_RECORDS FOR THE TASK_
§

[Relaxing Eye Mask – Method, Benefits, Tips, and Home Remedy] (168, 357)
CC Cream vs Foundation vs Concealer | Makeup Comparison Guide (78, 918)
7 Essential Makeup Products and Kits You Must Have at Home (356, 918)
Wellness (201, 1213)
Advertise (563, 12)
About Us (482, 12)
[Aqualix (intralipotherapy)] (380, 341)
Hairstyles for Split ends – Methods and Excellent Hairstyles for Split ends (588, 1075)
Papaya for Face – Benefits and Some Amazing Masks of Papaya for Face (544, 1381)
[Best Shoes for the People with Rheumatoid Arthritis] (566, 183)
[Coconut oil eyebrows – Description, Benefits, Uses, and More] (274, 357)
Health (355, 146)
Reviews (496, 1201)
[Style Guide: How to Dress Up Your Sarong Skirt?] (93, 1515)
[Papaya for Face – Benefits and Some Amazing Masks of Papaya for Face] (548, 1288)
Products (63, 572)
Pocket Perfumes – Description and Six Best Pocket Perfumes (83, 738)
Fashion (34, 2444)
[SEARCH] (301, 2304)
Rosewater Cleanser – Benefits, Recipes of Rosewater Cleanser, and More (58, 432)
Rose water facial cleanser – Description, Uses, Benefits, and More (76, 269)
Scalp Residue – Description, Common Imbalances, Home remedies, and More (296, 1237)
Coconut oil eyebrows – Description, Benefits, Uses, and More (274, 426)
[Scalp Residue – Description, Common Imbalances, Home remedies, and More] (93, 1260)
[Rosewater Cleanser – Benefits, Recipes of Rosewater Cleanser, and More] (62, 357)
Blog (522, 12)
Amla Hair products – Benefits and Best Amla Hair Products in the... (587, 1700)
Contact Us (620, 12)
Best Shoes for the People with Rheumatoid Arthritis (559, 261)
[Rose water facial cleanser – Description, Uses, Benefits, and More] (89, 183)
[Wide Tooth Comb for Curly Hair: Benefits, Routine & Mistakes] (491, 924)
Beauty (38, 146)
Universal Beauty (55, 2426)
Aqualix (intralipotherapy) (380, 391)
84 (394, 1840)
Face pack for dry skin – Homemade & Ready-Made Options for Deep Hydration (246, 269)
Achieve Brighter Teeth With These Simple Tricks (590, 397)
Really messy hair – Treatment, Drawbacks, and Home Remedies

§

The answer should contain only the lines from the first line of the entries through the line holding "[SEARCH] (301, 2304)", each exactly as written.

[Relaxing Eye Mask – Method, Benefits, Tips, and Home Remedy] (168, 357)
CC Cream vs Foundation vs Concealer | Makeup Comparison Guide (78, 918)
7 Essential Makeup Products and Kits You Must Have at Home (356, 918)
Wellness (201, 1213)
Advertise (563, 12)
About Us (482, 12)
[Aqualix (intralipotherapy)] (380, 341)
Hairstyles for Split ends – Methods and Excellent Hairstyles for Split ends (588, 1075)
Papaya for Face – Benefits and Some Amazing Masks of Papaya for Face (544, 1381)
[Best Shoes for the People with Rheumatoid Arthritis] (566, 183)
[Coconut oil eyebrows – Description, Benefits, Uses, and More] (274, 357)
Health (355, 146)
Reviews (496, 1201)
[Style Guide: How to Dress Up Your Sarong Skirt?] (93, 1515)
[Papaya for Face – Benefits and Some Amazing Masks of Papaya for Face] (548, 1288)
Products (63, 572)
Pocket Perfumes – Description and Six Best Pocket Perfumes (83, 738)
Fashion (34, 2444)
[SEARCH] (301, 2304)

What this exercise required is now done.